#### DIRECTIONS:
Give back exactly the lines of the material below that start at the line containing "INSIGHT: ValleyPBS – Elizabeth Laval (94, 353)" and end at the line containing "[Menu] (74, 40)", and no others.

*** Opening DATASET EXTRACT ***

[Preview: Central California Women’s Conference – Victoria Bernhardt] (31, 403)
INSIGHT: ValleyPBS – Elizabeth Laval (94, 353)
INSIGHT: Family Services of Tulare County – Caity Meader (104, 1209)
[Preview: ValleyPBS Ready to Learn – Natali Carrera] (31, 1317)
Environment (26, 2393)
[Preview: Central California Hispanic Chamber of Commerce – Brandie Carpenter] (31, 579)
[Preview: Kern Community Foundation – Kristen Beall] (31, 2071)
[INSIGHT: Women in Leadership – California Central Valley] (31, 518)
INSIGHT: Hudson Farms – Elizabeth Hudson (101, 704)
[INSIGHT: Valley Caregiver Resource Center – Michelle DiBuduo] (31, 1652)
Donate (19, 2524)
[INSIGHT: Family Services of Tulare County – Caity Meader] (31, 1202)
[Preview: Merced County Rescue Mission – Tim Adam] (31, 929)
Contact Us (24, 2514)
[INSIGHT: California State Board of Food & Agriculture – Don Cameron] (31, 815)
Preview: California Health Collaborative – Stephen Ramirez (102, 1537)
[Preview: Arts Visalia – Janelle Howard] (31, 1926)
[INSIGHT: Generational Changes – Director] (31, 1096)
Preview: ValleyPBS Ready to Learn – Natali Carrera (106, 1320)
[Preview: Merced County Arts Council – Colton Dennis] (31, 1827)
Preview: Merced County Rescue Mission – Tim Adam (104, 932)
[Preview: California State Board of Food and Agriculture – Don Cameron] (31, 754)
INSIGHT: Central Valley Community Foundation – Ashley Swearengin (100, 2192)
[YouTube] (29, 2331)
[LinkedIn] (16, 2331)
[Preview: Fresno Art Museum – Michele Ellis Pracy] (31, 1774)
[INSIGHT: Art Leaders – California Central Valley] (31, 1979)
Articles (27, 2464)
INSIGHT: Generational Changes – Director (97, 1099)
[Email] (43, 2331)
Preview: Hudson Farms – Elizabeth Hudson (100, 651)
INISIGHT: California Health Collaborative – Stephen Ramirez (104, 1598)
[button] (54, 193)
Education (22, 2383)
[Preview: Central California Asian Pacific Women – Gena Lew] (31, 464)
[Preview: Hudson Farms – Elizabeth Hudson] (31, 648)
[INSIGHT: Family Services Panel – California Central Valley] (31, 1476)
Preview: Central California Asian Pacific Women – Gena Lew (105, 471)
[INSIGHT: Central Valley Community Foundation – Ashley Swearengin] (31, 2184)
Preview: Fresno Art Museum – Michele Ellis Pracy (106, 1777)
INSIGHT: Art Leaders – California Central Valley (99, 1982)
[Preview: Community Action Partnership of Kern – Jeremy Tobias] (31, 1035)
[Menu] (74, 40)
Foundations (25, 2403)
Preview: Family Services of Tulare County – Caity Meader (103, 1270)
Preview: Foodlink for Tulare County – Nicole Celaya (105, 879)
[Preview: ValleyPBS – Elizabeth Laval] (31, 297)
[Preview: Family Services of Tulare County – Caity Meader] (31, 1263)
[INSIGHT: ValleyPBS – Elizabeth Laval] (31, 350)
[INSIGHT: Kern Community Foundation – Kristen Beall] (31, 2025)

*** Closing DATASET EXTRACT ***
*** Opening DATASET EXTRACT ***

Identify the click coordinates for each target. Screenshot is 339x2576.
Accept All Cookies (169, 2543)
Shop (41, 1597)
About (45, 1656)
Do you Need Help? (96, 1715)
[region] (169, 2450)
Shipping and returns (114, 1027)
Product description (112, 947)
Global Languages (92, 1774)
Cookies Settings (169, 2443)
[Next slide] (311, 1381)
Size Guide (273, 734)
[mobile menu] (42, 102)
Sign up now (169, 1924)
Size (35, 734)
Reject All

*** Closing DATASET EXTRACT ***

#### RESULT OF THE EXERCISE:
INSIGHT: ValleyPBS – Elizabeth Laval (94, 353)
INSIGHT: Family Services of Tulare County – Caity Meader (104, 1209)
[Preview: ValleyPBS Ready to Learn – Natali Carrera] (31, 1317)
Environment (26, 2393)
[Preview: Central California Hispanic Chamber of Commerce – Brandie Carpenter] (31, 579)
[Preview: Kern Community Foundation – Kristen Beall] (31, 2071)
[INSIGHT: Women in Leadership – California Central Valley] (31, 518)
INSIGHT: Hudson Farms – Elizabeth Hudson (101, 704)
[INSIGHT: Valley Caregiver Resource Center – Michelle DiBuduo] (31, 1652)
Donate (19, 2524)
[INSIGHT: Family Services of Tulare County – Caity Meader] (31, 1202)
[Preview: Merced County Rescue Mission – Tim Adam] (31, 929)
Contact Us (24, 2514)
[INSIGHT: California State Board of Food & Agriculture – Don Cameron] (31, 815)
Preview: California Health Collaborative – Stephen Ramirez (102, 1537)
[Preview: Arts Visalia – Janelle Howard] (31, 1926)
[INSIGHT: Generational Changes – Director] (31, 1096)
Preview: ValleyPBS Ready to Learn – Natali Carrera (106, 1320)
[Preview: Merced County Arts Council – Colton Dennis] (31, 1827)
Preview: Merced County Rescue Mission – Tim Adam (104, 932)
[Preview: California State Board of Food and Agriculture – Don Cameron] (31, 754)
INSIGHT: Central Valley Community Foundation – Ashley Swearengin (100, 2192)
[YouTube] (29, 2331)
[LinkedIn] (16, 2331)
[Preview: Fresno Art Museum – Michele Ellis Pracy] (31, 1774)
[INSIGHT: Art Leaders – California Central Valley] (31, 1979)
Articles (27, 2464)
INSIGHT: Generational Changes – Director (97, 1099)
[Email] (43, 2331)
Preview: Hudson Farms – Elizabeth Hudson (100, 651)
INISIGHT: California Health Collaborative – Stephen Ramirez (104, 1598)
[button] (54, 193)
Education (22, 2383)
[Preview: Central California Asian Pacific Women – Gena Lew] (31, 464)
[Preview: Hudson Farms – Elizabeth Hudson] (31, 648)
[INSIGHT: Family Services Panel – California Central Valley] (31, 1476)
Preview: Central California Asian Pacific Women – Gena Lew (105, 471)
[INSIGHT: Central Valley Community Foundation – Ashley Swearengin] (31, 2184)
Preview: Fresno Art Museum – Michele Ellis Pracy (106, 1777)
INSIGHT: Art Leaders – California Central Valley (99, 1982)
[Preview: Community Action Partnership of Kern – Jeremy Tobias] (31, 1035)
[Menu] (74, 40)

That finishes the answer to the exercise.